--- Work required ---
Start to finish, print the data below exactly, without the images.

--- The records ---

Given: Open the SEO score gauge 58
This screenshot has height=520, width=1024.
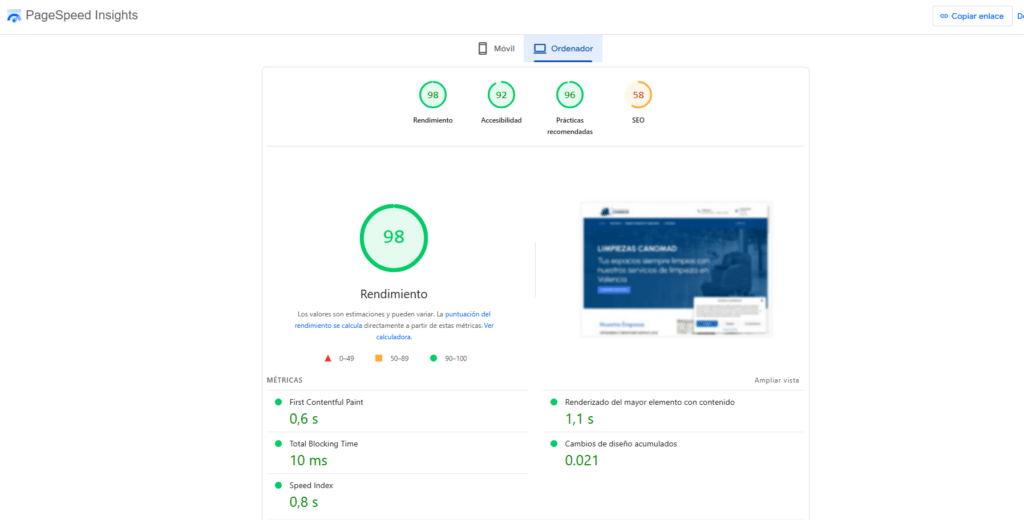Looking at the screenshot, I should coord(638,95).
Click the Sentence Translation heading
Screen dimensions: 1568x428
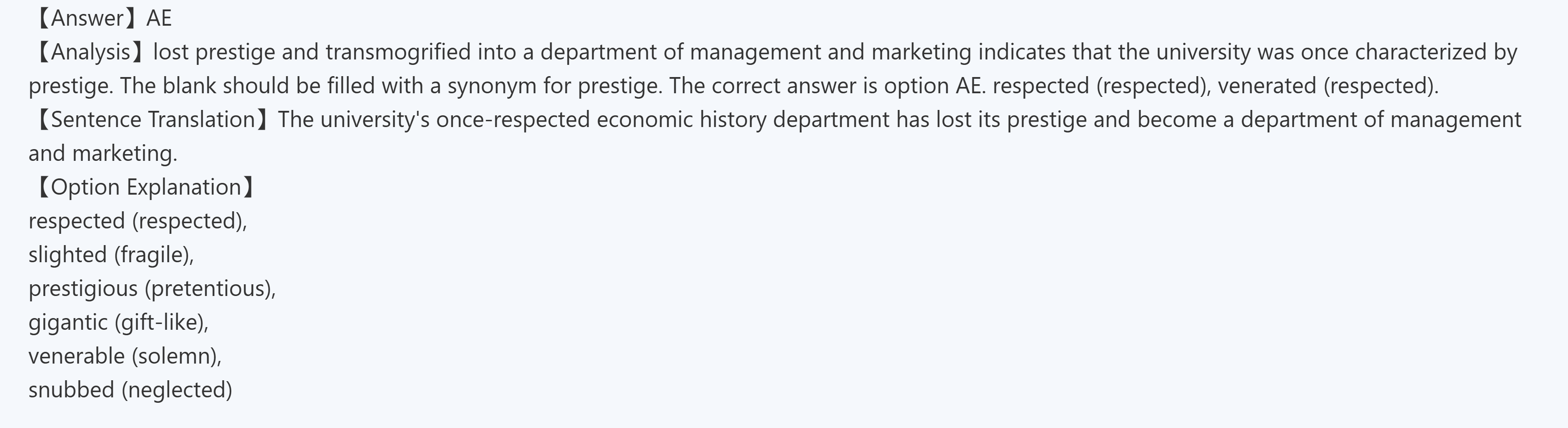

--- Your response ---
Given: Open the SEO score gauge 58
This screenshot has height=520, width=1024.
Looking at the screenshot, I should coord(638,95).
Click the Sentence Translation heading
Screen dimensions: 1568x428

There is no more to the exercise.